As with everything practice helps. But i'm always try to find a balance between buy-in vs quality of play to withstand lots of tourneys where i min-cashed or not at all. I don't really care about the results at this moment. I just use a fixed bankroll able to withstand lots of quality games. I get ITM% around 10+ and that's fine but i'm mostly interesting on problematically played hands after the tourney. As i always try to find reasons to fold, i always try to find reasons to evaluate problematic hands. I'm always trying to fix my worst plays and never really look at my wins or won hands. Not now.
In addition, i would have also a bigger sample of awkwardly played hands so i can evalute better after the tourneys. Also my plan balances between
playing + reading + evaluating. I never, for example, try to read 150 book pages because i want to carve book stuff into my head while playing this stuff. Also playing too much isn't good either. Quality play requires lots of energy and time.
I think sharing your day between playing, reading and evaluating in equal will improve one's arsenal overtime and that's logical. I like to think myself as a trainee which needs training and games rather results. That also solves the tilt issue, making you a more focusing player.

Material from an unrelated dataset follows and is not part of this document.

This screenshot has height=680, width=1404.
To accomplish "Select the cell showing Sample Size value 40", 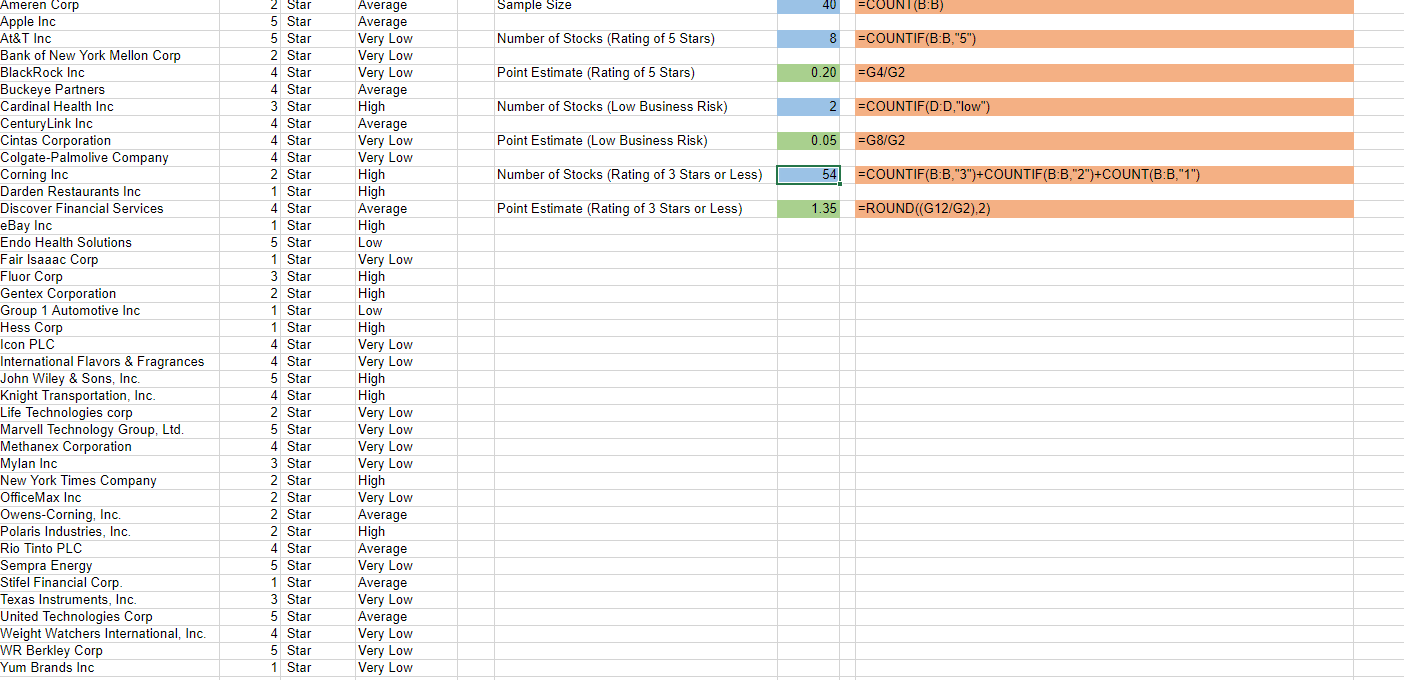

Also, when i read books i try to
focus or enter the pro's mind for playing a hand. I push myself hard to not fall into that tendency of snap-reading and say
ok, next. Trying to grasp the plays, especially from pros close to your own style, really helps your game overtime since the play gets sticked on brain. For example
Super System is a book not going to read, ever, regardless it's cult status. I consider myself more of a TAG rather a LAG to read that book so i'm more close to books like anything of Harrington, Winning tournaments one hand at a time and such. Kill Phil, no. In short, getting more selective of books and internet articles will make you better player as well. Also be very careful of advices given by players that play a different style from you. Internet's full of this.
Recently i started reading the
Mental game of poker (thanx @Brent Morrow). The book capitalizes on trying to fix your errors, both mentally and hand errors, in order to play better poker overtime, thus improving technically and mentally. Most people try to read technical books (me too!) but i found some errors of mine were due to my mental mindset being fishy. I called here and there several times, knowing that's wrong. I was a TAG on tables but a mental fish sometimes and sadly that costed me more. Re-evaluating that mental state again might save your $$ next time.
Finally, as said on my comment, play tons of games. Eliminate the brutal MTT variance. I got busted a number of times with
AJs vs loose
42/7 playerthat called me with
55 and hit a set on turn. I'm not panicking, i still made a good play against that player. I'm ok because my play was justified on flop and feel ok.
I hope i helped @jim , although i'm exclusively playing online.